Article 2061 Code Civil :
« La clause compromissoire doit avoir été acceptée par la partie à laquelle on l’oppose, avant que celle-ci ait succédé aux droits et obligations de la partie qui l’a initialement accepté.

Lorsque l’une des parties a contracté dans le cadre de son activité professionnelle, la clause ne peut lui être opposée ».

Monsieur le Professeur François-Xavier TRAIN a d’abord fait part de son interrogation sur l’utilité du premier alinéa de cet article dont il note que l’adverbe « expressément » qui figurait dans le texte initial pour l’acceptation de la clause compromissoire avait heureusement disparu. Son maintien en effet aurait entraîné une régression très préjudiciable à l’arbitrage. En fait cet alinéa n’ajoute rien au droit positif actuel tant pour ce qui concerne le consentement à la clause compromissoire, qui peut être tacite, que pour ce qui a trait à sa circulation.

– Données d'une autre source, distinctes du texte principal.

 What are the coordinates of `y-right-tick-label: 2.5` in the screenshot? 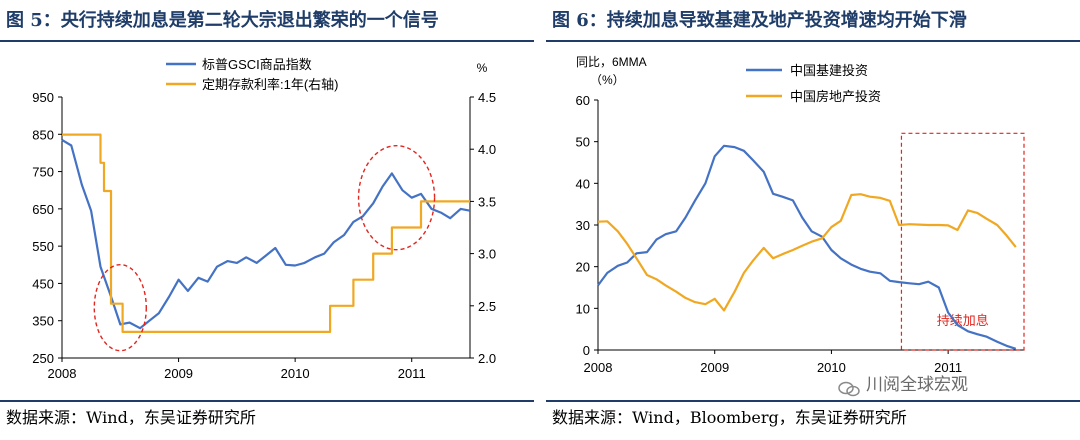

Madame Nathalie MEYER FABRE a été plus critique à l’égard d’un texte dont la nécessité ne se faisait pas sentir et qui risque de semer le trouble. Elle déclare qu’elle a traduit « l’inopposabilité » en anglais et s’est arrêtée sur le mot «unforceable», qui n’est pas obligatoire, mais demeure insatisfaite de ce que les mots employés (acceptation, inopposabilité) font davantage penser à une approche unilatérale de la clause compromissoire par opposition aux termes « consentement » et « validité » qui conviennent davantage à la nature contractuelle de l’arbitrage et craint de ce fait que celle-ci ne se fissure.

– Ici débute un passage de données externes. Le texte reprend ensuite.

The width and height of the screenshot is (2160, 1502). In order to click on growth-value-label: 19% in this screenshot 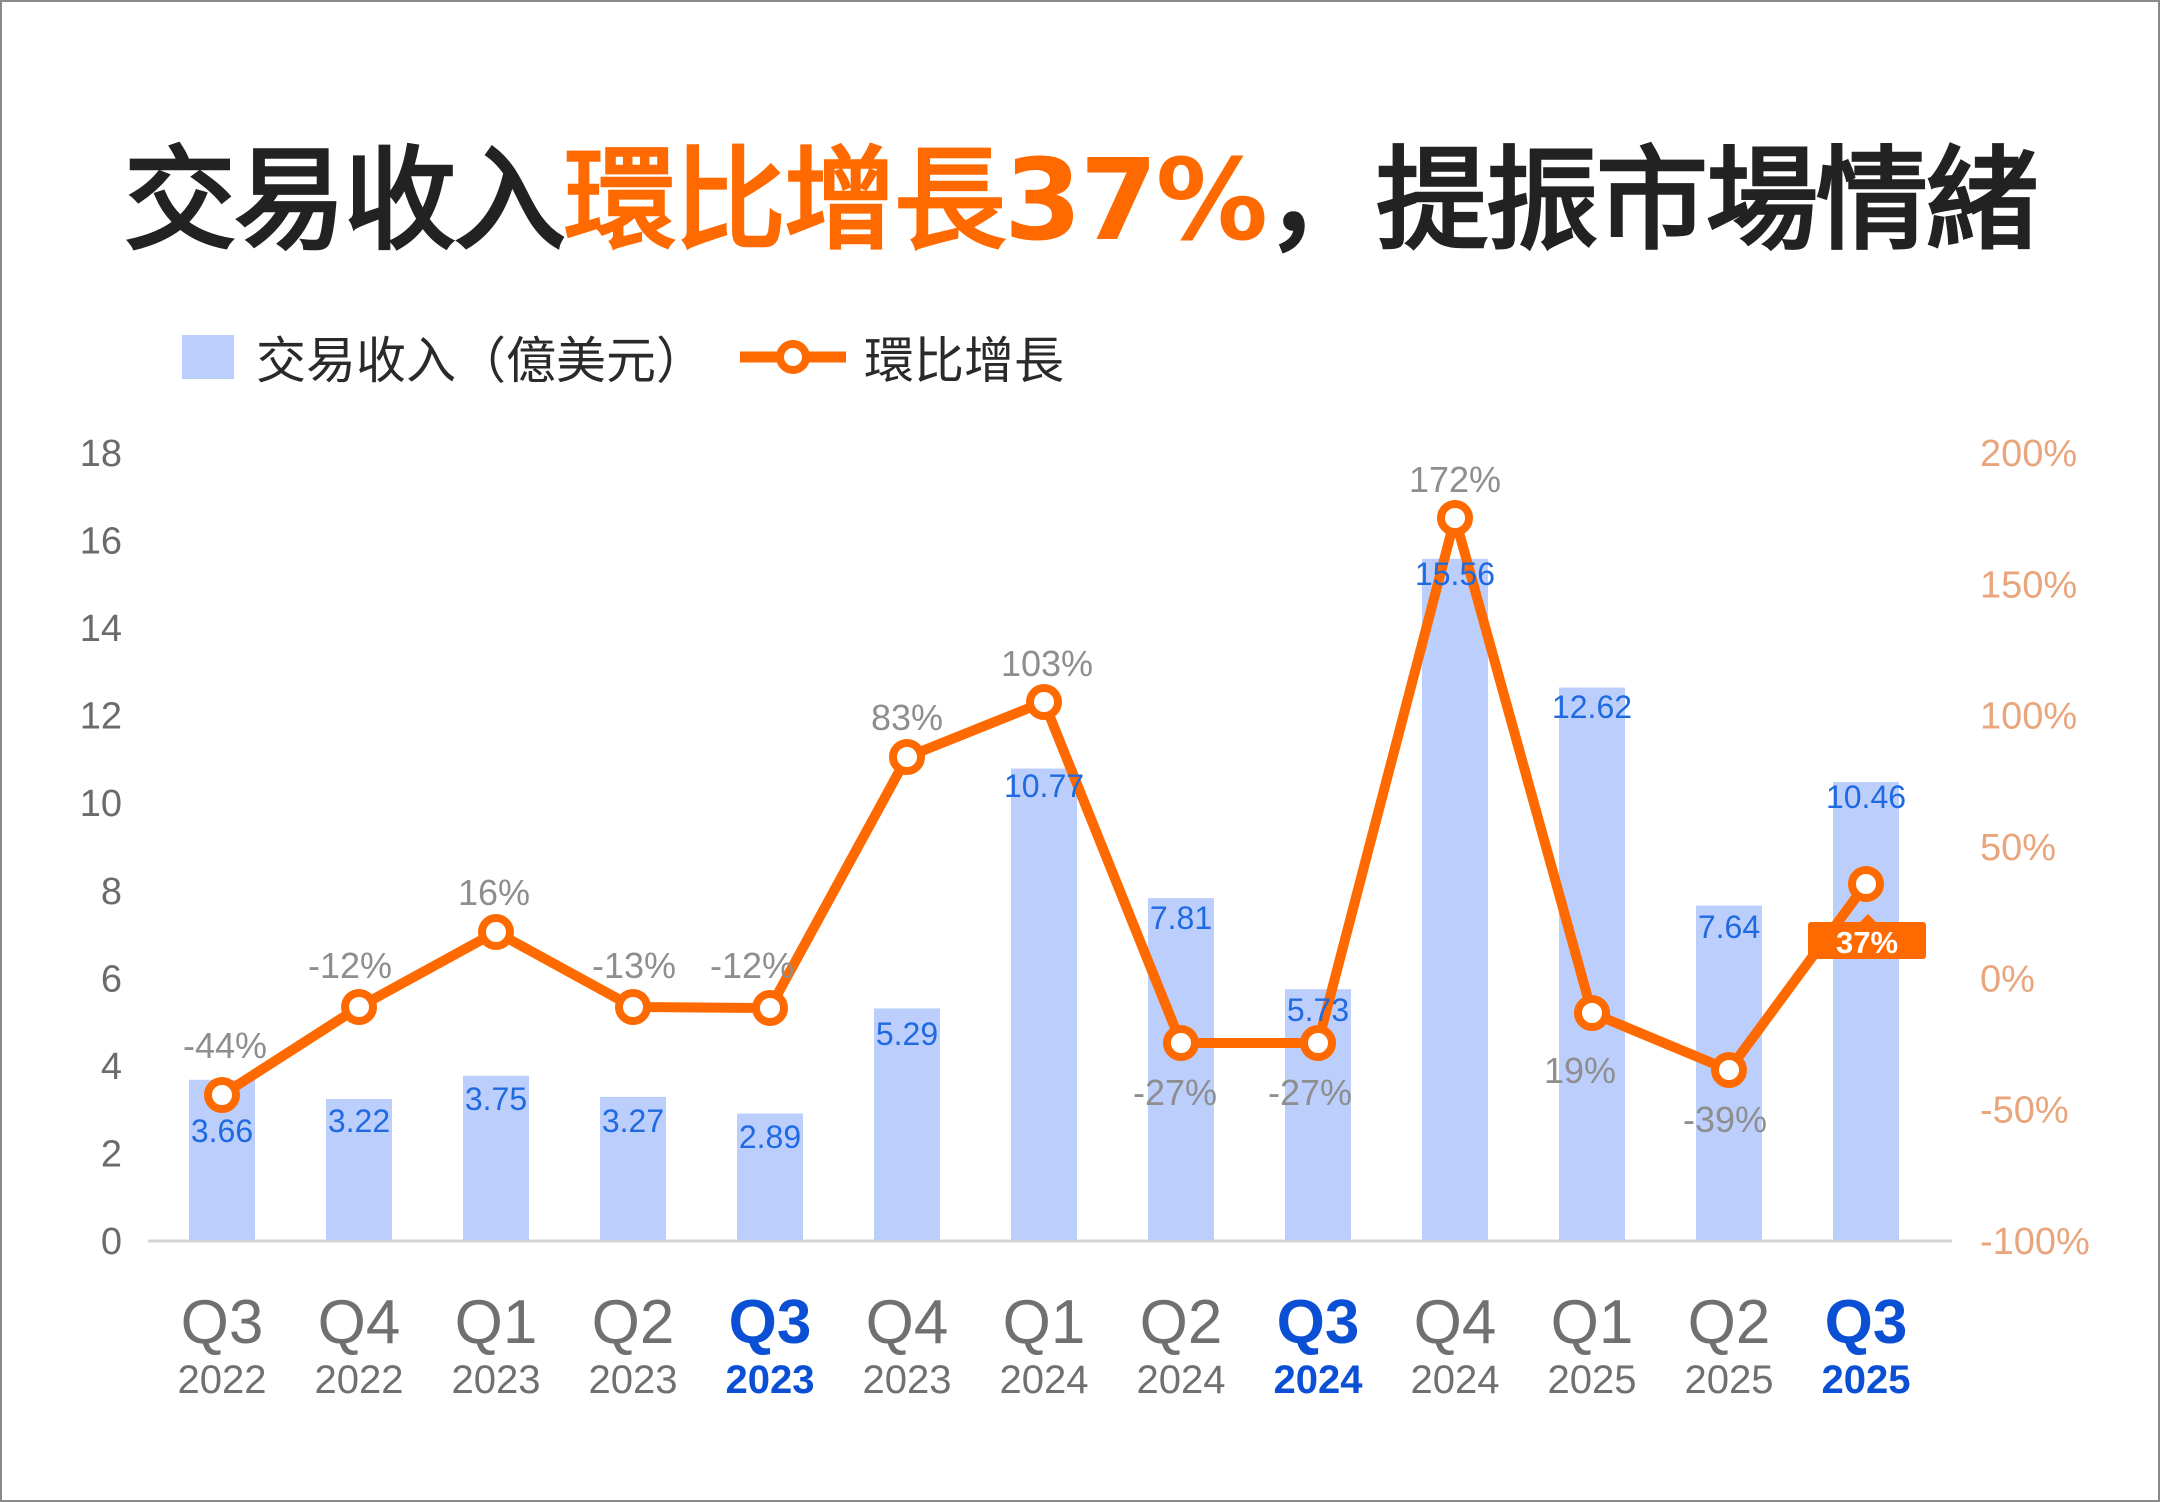, I will do `click(1580, 1070)`.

Elle s’interroge aussi sur le progrès qu’est susceptible d’apporter l’inopposabilité par rapport à la nullité, alors que le résultat pratique est le même, sauf à créer un doute, notamment en cas de litiges successifs, et de créer ainsi une certaine insécurité qui n’existait pas auparavant.[1]

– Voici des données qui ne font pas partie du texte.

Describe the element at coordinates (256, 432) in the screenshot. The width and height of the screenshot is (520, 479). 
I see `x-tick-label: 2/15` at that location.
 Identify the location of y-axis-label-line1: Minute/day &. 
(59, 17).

Le Professeur François-Xavier pense que le texte nouveau ne devrait avoir aucune incidence sur la circulation de la clause compromissoire et son extension, du moins en matière internationale du faite que les notions d’implication ou d’immixtion dans l’exécution du contrat ne devraient pas être remises en cause pour l’application de la clause compromissoire. Reste cependant qu’en matière de cession d’actions dans une société commerciale, considérée comme pouvant faire l’objet d’une clause compromissoire sous l’empire du texte ancien, il suscitera peut-être une contestation au niveau de l’opposabilité lorsque la cession intervient avec une partie non professionnelle ; il faut espérer que l’exception de l’article L 721 du Code de commerce demeurera applicable bien qu’elle ne concerne que la validité de la clause compromissoire.

Il a relevé que l’inopposabilité était la règle en matière de droit de consommation et avait été adoptée pour le contrat de travail international. La mise en œuvre en sera donc identique, c’est-à-dire que l’inopposabilité de la clause devra être soulevée « in limine litis » sous peine de renonciation qui résulterait notamment d’une désignation d’arbitre. En cas de difficulté il appartiendra principalement à l’institution d’arbitrage et à défaut au juge d’appui d’en apprécier le caractère manifeste, sinon par application du principe compétence-compétence c’est le tribunal arbitral qui se prononcera.

L’application de la clause compromissoire dans le temps suscite aussi des interrogations mais selon lui son caractère de loi de procédure devrait, comme pour l’application de l’ancien article 2061 du Code civil, militer pour son application immédiate aux contrats en cours, alors de surcroît que l’inopposabilité ne se situe pas sur le même plan contraignant que la nullité.

Monsieur Thomas CLAY et Monsieur Pierre BERLIOZ sont intervenus pour affirmer que les intentions du législateur étaient favorables à l’arbitrage et que les hésitations qui se manifestent devraient être levées par une application libérale du texte. C’est le vœux général et il reste à attendre son application pratique pour en juger, mais on ne peut s’empêcher de penser qu’inopposabilité est plus douce que nullité et qu’un progrès en est résulté, même si des questions demeurent.

Bertrand MOREAU

[1] La réponse ministérielle du 16 mai 2017 à la question n°98313 au Ministère de la Justice n’est pas de nature à lever toutes les incertitudes.